To identify potential biomarkers, the team analyzed gene activity in blood samples from people with the condition and healthy individuals who served as controls, using two publicly available datasets.
The first dataset (GSE28042) had blood samples from 75 people with IPF and 19 healthy controls and was used to identify disease-associated genes. That analysis identified 1,361 genes whose activity was different in IPF patients compared with healthy individuals. Of these, 548 genes were more active and 813 genes were less active in people with IPF.
Researchers ID 4 gene biomarkers that could help in early IPF diagnosis
The researchers then focused on Notch pathway-related genes (NPRGs). By combining the differentially expressed genes with IPF-associated gene networks and a predefined list of Notch pathway-related genes, the team narrowed the analysis to seven Notch-related candidate genes.
Next, the scientists used machine learning tools — computer programs designed to identify patterns in large datasets — to determine which genes best distinguished IPF patients from healthy controls. Two independent models highlighted the same four genes, namely, IL4, PLXND1, NBEA, and GATA2, pointing to their potential diagnostic value.
IL4 can drive immune cells called macrophages into a state commonly associated with profibrotic immune responses, while PLXND1 can trigger signals that promote tissue scarring. GATA2, when disregulated, may lead to excessive activation of fibroblasts and reduce the ability of immune cells to clear damaged tissue, potentially worsening lung fibrosis.
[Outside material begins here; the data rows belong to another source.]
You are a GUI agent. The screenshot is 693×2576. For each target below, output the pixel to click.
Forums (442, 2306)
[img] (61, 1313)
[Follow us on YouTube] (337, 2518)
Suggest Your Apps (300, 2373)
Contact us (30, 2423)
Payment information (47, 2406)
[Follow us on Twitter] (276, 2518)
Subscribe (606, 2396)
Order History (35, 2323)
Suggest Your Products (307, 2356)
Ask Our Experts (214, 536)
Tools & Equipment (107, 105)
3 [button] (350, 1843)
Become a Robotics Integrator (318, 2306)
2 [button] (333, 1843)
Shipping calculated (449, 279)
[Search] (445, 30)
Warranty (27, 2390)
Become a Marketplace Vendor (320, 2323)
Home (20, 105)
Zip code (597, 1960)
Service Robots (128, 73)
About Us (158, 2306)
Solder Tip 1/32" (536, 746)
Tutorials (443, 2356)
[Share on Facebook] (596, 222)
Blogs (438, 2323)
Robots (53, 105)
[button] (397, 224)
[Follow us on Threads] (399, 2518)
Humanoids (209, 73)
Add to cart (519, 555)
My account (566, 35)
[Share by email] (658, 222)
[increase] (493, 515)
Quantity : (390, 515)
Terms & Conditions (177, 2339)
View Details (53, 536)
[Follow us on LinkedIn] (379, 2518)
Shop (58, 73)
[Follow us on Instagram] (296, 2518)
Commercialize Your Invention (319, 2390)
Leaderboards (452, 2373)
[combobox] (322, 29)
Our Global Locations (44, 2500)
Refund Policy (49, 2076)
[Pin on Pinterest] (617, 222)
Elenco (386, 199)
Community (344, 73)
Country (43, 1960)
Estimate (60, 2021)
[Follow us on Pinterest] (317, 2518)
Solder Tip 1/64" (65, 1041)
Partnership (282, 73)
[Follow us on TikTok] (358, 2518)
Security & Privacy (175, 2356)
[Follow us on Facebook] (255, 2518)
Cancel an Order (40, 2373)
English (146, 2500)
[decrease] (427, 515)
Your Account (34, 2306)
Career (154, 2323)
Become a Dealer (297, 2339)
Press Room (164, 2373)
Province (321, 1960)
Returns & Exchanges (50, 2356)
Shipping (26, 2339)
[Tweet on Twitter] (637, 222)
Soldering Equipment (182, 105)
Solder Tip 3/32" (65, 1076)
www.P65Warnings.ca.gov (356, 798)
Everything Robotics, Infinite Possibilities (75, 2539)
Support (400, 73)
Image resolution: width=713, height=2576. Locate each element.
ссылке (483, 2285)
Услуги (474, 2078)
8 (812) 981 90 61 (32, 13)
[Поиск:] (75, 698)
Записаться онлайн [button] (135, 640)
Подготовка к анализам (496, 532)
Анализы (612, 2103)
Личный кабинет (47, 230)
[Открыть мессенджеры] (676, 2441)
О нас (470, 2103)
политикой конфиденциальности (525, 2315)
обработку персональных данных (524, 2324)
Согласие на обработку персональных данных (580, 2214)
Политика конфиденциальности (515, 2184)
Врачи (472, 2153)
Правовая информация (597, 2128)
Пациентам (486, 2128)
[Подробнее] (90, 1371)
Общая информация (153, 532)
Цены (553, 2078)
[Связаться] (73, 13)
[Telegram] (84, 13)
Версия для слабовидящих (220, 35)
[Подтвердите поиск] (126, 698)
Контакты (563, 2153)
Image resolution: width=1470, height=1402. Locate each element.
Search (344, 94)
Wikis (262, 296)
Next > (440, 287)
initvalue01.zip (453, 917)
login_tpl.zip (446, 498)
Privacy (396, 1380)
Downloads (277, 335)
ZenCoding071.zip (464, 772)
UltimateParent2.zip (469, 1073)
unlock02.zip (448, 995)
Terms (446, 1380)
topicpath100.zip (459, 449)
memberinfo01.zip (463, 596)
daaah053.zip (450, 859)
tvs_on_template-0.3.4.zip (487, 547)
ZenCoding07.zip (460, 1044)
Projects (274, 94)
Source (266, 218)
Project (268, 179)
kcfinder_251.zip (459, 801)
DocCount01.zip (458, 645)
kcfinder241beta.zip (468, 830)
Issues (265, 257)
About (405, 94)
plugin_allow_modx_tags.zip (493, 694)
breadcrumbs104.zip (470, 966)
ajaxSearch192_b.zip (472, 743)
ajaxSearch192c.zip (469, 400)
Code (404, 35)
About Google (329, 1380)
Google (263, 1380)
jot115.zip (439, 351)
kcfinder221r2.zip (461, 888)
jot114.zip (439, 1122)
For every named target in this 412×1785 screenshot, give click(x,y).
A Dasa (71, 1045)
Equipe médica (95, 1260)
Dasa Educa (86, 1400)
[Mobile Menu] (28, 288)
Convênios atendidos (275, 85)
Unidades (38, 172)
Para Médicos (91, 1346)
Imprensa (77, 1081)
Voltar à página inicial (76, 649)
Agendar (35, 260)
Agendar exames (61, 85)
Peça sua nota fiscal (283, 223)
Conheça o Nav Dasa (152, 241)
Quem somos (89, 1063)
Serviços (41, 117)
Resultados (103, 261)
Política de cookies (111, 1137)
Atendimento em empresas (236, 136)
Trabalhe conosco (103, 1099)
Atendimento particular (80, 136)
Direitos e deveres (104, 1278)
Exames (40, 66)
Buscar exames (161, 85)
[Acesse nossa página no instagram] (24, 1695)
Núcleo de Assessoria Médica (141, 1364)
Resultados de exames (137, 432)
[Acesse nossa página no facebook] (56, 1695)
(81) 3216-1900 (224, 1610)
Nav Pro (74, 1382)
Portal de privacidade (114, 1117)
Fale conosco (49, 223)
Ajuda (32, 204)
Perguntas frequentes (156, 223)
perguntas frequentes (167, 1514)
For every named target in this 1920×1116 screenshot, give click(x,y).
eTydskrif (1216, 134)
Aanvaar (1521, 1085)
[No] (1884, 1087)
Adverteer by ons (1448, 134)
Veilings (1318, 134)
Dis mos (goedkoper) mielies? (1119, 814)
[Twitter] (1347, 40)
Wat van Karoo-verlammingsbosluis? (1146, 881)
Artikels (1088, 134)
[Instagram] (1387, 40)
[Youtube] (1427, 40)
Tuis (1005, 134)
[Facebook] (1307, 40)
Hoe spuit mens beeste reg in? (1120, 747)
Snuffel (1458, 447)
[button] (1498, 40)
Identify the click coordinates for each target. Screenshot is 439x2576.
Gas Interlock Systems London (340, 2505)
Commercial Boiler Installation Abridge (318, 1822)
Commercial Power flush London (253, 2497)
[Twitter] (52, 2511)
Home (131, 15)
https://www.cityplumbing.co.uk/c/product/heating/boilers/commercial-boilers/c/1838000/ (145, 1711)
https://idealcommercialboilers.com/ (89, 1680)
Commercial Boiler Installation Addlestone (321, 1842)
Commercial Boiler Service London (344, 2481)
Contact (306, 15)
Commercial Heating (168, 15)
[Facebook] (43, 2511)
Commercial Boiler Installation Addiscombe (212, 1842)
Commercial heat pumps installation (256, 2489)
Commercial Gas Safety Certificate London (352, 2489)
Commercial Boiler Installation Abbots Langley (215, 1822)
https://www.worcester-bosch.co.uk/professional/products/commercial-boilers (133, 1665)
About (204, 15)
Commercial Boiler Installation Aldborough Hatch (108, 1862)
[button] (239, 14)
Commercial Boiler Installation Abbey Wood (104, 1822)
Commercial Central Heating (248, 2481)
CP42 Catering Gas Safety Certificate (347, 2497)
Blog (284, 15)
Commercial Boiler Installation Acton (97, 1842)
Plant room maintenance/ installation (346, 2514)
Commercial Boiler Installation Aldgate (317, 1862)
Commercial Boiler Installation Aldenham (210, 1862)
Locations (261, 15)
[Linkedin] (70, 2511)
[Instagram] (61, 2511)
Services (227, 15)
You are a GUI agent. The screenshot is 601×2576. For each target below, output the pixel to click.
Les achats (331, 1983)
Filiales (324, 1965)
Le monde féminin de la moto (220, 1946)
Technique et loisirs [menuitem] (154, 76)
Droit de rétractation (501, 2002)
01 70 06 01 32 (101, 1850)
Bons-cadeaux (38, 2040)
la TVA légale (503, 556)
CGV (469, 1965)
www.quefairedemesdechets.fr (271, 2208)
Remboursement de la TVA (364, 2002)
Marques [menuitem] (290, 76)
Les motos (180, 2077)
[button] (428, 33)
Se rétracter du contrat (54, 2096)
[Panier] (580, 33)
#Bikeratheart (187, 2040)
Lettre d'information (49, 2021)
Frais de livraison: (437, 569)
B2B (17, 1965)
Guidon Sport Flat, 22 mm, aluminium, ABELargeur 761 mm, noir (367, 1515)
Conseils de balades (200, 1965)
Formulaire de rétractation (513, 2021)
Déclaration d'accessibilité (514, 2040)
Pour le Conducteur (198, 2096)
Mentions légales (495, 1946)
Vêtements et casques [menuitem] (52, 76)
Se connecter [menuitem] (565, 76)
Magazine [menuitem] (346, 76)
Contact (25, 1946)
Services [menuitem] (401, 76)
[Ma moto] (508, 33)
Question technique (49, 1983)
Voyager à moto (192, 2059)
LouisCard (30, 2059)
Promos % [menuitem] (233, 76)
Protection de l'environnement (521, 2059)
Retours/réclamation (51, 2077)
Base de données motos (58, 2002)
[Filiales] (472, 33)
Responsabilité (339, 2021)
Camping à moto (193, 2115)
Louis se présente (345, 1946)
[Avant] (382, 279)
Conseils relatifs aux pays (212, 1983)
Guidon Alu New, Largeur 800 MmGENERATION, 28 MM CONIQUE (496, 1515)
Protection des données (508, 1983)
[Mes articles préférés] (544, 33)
NBEA is a tumor-suppressor gene whose mutations have been linked to cancer-related activation of fibroblasts, which are cells that help repair tissue but can cause scarring when they become overactive. Based on these findings, the authors suggested that NBEA may also play a role in lung fibrosis.
A diagnostic model based on these four genes accurately identified IPF patients from healthy controls in the first dataset. When tested in a second, independent dataset (GSE38958), which comprised 70 people with IPF and 45 healthy controls, the model showed more modest diagnostic performance.
Further analyses showed that IL4, NBEA, and GATA2 were associated with higher levels of dendritic cells and lower levels of follicular helper T cells, immune cells involved in regulating inflammation and previously linked to immune dysregulation in IPF. PLXND1 showed the opposite pattern and was positively correlated with monocytes, immune cells previously associated with IPF severity.
“Therefore, it is hypothesized that IL4, GATA2, NBEA, and PLXND1 may influence IPF development by regulating these immune cell populations,” the team wrote.
Findings tested in IPF patients and healthy volunteers
To confirm their findings, the team measured gene activity levels directly in blood samples from people with IPF and healthy volunteers. The results showed that IL4 and NBEA levels were significantly reduced, while PLXND1 levels were significantly increased, in people with IPF. GATA2 showed a similar trend but did not reach statistical significance, which the researchers attributed to the small sample size.
Finally, computer-based analyses identified several existing drugs — including fasudil, a medication approved in Japan to treat abnormal narrowing of blood vessels in the brain — as potential modulators of the identified genes, raising the possibility of future drug repurposing.
“In summary, the identified NPRGs-related biomarkers hold diagnostic potential for IPF, with further research needed to clarify their functional roles and assess their viability as therapeutic targets or as consequences of the fibrotic process,” the researchers concluded, noting that “given the small sample size … and the reliance on correlation analysis, the conclusions require further validation through larger-scale functional studies.”